What is Nemotron-3-Nano-30B-A3B?
Nemotron-3-Nano-30B-A3B is NVIDIA’s open-source 31.6B MoE model (3.6B active) optimized for efficient reasoning, agentic tasks, long-context (1M tokens), coding, and chat with hybrid Mamba-Transformer architecture.
When was Nemotron-3-Nano released?
It was released on December 15, 2025, with BF16/FP8 variants; NVFP4 ultra-efficient version followed in late January 2026.

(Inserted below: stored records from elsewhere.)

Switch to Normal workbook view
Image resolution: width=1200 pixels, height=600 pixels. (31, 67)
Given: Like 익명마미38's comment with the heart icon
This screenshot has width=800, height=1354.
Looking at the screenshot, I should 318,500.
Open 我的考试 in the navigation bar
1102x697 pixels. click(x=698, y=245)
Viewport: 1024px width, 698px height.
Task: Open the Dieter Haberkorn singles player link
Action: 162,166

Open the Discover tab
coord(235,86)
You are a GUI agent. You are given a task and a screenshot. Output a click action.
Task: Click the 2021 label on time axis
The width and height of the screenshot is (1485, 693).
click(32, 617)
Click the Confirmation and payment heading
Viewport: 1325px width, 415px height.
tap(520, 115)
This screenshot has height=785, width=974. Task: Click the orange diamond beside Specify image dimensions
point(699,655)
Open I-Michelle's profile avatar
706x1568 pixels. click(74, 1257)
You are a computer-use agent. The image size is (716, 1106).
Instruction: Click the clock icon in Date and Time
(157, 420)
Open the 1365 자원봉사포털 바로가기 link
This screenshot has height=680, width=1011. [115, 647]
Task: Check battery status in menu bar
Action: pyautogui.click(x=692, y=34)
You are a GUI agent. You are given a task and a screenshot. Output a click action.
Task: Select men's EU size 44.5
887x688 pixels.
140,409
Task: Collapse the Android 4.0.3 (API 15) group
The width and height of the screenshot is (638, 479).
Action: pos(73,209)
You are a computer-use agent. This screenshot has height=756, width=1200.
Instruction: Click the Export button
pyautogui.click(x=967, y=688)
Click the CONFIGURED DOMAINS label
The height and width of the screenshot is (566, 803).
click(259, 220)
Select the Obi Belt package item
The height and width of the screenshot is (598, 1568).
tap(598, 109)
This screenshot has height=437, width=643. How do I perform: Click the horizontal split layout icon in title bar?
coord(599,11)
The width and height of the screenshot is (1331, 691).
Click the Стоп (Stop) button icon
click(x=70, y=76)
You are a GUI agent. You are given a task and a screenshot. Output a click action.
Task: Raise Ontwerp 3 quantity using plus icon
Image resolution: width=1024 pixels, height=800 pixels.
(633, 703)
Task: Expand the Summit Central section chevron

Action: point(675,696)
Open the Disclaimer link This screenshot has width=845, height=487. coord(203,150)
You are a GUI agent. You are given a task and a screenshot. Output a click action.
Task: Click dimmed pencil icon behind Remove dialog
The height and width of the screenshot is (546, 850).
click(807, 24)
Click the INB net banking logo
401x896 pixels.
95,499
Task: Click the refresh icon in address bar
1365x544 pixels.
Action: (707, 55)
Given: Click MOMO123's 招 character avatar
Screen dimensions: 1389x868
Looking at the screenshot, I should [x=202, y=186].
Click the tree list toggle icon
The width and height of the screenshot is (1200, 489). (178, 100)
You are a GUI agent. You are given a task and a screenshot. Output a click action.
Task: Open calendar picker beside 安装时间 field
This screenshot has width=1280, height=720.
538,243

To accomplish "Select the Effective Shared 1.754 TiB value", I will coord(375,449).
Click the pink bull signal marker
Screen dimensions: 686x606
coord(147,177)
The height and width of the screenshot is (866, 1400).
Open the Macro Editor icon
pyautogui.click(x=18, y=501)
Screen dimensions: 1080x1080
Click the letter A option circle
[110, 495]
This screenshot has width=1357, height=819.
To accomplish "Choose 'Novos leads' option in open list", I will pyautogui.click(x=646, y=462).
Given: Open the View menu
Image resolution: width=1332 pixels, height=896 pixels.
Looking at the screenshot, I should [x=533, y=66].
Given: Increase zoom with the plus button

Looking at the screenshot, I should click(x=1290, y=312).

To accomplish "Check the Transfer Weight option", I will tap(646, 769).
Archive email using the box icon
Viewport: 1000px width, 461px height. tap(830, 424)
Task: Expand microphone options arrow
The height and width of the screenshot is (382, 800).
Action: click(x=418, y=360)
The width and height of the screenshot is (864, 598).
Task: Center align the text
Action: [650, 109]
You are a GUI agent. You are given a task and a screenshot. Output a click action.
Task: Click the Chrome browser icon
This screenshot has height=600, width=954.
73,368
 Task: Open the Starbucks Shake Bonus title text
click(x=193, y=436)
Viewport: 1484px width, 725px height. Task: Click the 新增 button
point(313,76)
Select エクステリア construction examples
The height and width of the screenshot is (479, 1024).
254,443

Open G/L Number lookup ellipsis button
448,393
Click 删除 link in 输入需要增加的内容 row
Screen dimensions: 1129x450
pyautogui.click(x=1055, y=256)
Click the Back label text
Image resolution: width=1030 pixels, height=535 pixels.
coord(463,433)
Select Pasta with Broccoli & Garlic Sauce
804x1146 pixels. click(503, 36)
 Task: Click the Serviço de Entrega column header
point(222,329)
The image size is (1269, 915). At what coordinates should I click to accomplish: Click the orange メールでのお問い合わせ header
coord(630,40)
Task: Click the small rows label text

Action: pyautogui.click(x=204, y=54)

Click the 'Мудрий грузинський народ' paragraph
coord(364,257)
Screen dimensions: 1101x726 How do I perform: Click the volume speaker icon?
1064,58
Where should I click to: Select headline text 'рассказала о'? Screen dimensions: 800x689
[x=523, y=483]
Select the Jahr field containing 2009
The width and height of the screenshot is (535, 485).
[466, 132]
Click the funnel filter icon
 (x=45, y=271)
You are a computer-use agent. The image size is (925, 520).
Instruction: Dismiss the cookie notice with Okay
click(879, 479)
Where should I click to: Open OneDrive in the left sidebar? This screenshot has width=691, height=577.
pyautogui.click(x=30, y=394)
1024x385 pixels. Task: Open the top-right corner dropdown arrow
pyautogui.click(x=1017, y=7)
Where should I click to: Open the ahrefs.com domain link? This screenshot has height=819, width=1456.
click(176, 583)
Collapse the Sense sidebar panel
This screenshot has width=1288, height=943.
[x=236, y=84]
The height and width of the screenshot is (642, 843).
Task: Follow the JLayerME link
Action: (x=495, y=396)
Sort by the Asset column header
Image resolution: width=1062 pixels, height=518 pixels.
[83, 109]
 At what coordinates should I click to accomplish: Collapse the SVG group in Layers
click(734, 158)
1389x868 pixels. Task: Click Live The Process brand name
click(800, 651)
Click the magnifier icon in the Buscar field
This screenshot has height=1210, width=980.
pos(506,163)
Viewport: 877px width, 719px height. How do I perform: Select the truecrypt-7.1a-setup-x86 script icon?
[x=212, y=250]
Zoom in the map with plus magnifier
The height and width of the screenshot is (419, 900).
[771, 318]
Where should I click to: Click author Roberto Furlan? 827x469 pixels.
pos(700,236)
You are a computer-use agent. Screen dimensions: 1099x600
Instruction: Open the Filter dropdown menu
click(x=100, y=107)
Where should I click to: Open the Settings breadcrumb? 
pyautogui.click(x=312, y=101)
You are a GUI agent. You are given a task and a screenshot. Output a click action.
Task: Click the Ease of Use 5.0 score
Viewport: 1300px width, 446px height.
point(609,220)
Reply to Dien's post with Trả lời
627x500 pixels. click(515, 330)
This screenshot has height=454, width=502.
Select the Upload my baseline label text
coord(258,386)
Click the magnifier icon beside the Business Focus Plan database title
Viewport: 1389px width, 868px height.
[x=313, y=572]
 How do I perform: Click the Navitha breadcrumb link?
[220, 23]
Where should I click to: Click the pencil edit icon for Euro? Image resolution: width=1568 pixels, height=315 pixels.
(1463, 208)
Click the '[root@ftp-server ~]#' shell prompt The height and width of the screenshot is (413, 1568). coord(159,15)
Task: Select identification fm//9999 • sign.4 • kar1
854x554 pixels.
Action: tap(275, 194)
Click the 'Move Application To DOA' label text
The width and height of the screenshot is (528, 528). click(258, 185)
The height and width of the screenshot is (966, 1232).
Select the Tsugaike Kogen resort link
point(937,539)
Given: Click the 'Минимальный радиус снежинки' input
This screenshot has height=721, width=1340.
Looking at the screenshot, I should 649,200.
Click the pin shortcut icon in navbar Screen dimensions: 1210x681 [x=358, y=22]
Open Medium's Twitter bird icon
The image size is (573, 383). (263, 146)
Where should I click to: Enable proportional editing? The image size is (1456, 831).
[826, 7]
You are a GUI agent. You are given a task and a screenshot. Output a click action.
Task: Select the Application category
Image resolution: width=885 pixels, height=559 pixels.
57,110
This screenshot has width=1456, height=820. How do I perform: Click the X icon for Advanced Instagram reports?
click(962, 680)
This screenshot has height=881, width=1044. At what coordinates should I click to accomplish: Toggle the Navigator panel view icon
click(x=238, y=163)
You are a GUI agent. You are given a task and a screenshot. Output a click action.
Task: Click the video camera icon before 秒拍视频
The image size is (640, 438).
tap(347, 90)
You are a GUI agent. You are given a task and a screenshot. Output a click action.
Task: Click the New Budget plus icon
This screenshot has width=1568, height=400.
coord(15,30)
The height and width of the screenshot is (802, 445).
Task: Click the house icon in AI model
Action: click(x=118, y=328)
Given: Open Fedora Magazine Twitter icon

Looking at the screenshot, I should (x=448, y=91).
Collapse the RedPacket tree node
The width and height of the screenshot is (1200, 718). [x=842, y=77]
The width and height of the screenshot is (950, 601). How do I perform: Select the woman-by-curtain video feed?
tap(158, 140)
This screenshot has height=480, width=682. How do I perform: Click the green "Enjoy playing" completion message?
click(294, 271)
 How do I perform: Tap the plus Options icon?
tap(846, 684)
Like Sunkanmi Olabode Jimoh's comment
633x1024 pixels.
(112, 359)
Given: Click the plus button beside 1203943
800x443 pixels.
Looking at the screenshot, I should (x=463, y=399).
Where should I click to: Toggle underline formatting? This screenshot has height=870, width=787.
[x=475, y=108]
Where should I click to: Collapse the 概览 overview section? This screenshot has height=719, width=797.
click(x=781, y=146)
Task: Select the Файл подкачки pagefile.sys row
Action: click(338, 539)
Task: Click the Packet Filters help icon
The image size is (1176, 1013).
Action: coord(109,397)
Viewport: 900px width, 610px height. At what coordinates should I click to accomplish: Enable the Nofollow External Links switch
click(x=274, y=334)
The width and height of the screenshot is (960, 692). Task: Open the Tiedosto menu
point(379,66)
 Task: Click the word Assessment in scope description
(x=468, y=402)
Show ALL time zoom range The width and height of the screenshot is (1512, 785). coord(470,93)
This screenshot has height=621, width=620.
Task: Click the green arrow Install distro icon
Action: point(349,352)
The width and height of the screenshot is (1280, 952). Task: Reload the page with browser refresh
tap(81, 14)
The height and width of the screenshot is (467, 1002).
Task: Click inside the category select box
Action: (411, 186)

Is Nemotron-3-Nano free to use?
Yes, it’s fully open-source under NVIDIA Open Model License with weights, data, and recipes available on Hugging Face; run locally or via free API tiers.
What are the key benchmarks for Nemotron-3-Nano?
It excels in AIME25 (99.2% with tools), LiveCodeBench (68.3%), GPQA, Arena-Hard-v2, and RULER long-context, often outperforming Qwen3-30B and GPT-OSS-20B.
What hardware is needed for Nemotron-3-Nano?
High-end NVIDIA GPUs (H200/B200 optimal) for real-time/high-throughput; NVFP4 variant boosts efficiency on Blackwell up to 4x.
Does Nemotron-3-Nano support tool calling?
Yes, it features native tool calling, multi-step agentic workflows, and reasoning traces for complex tasks like RAG and automation.
What is the context length of Nemotron-3-Nano?
It supports up to 1 million tokens with strong long-range retention on RULER benchmarks, ideal for massive documents or codebases.
How does Nemotron-3-Nano compare to Qwen3-30B?
It often surpasses Qwen3-30B in reasoning (AIME, LiveCodeBench), agentic performance, long-context, and inference speed while being open-source.